When it sends the latch (500usecs delay), does it actually block the program, or does it send a delay and return right away? In other words, is it possible that I’m sending the next column of data before the 500usecs have expired?

So the docs that I had for the ws2801 said 24µs delay, not 500 - i wonder if you’ve got a different run/batch? You can go into chipsets.h and change the line that says:

CMinWait<24> mDelay;


CMinWait<500> mDelay

although - shit, i just realized that the code in there isn’t using the delay at all - argh… brb…

Ignore that last line - I was looking at a different chipset - anyway, back to this - try changing the delay from 24 to 500.

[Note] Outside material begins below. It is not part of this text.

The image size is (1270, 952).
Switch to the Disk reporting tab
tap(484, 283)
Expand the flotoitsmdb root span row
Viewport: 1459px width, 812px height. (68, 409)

The code is smart in that it marks the time in µs when you finish writing data, and then on your next attempt to write, it checks to see if 24µs (or, 500 if you make that change above) have passed since mark was called. If not, then it waits the remaining amount of time.

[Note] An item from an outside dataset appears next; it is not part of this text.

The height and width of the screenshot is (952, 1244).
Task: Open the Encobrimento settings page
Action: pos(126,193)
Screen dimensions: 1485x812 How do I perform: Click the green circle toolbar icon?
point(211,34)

In other words, it tries to let you burn as much of that 24 or 500µs in your code instead of mine as possible :slight_smile:

Hmm - I’ll need to add a fix in there to deal with the fact that micros rolls over every 70 minutes…

Ok, I’ll add that to the list of test to perform. I don’t actually know if these strips require a delay of 500usecs. I’m going by a datasheet I received when I purchased my first set of WS2801 individual ICs for a custom project.

So this is the plan right now:

  • check image display with current settings of data rate set at >8 and delay at 2500 usecs
  • if the image looks okay, gradually drop the delay. Ideal delay is around 750 usecs.
  • if things DON’T look okay, i’ll change the delay in chipsets.h and run the same battery of tests again.

Anything I’m forgetting?

Not that I can think of.

You know - this is something i should think about how to export - you could use the value of that minwait delay to force a framerate. You know it takes 531µs to write out a frame - so take your desired framerate (say, 1000fps), figure out how many µs you need per frame (1000µs, i made my math easy), and now set CMinWait in the header file to 470 (give or take).

Gating this way is probably better than trying to figure out the appropriate delay values to put in various places.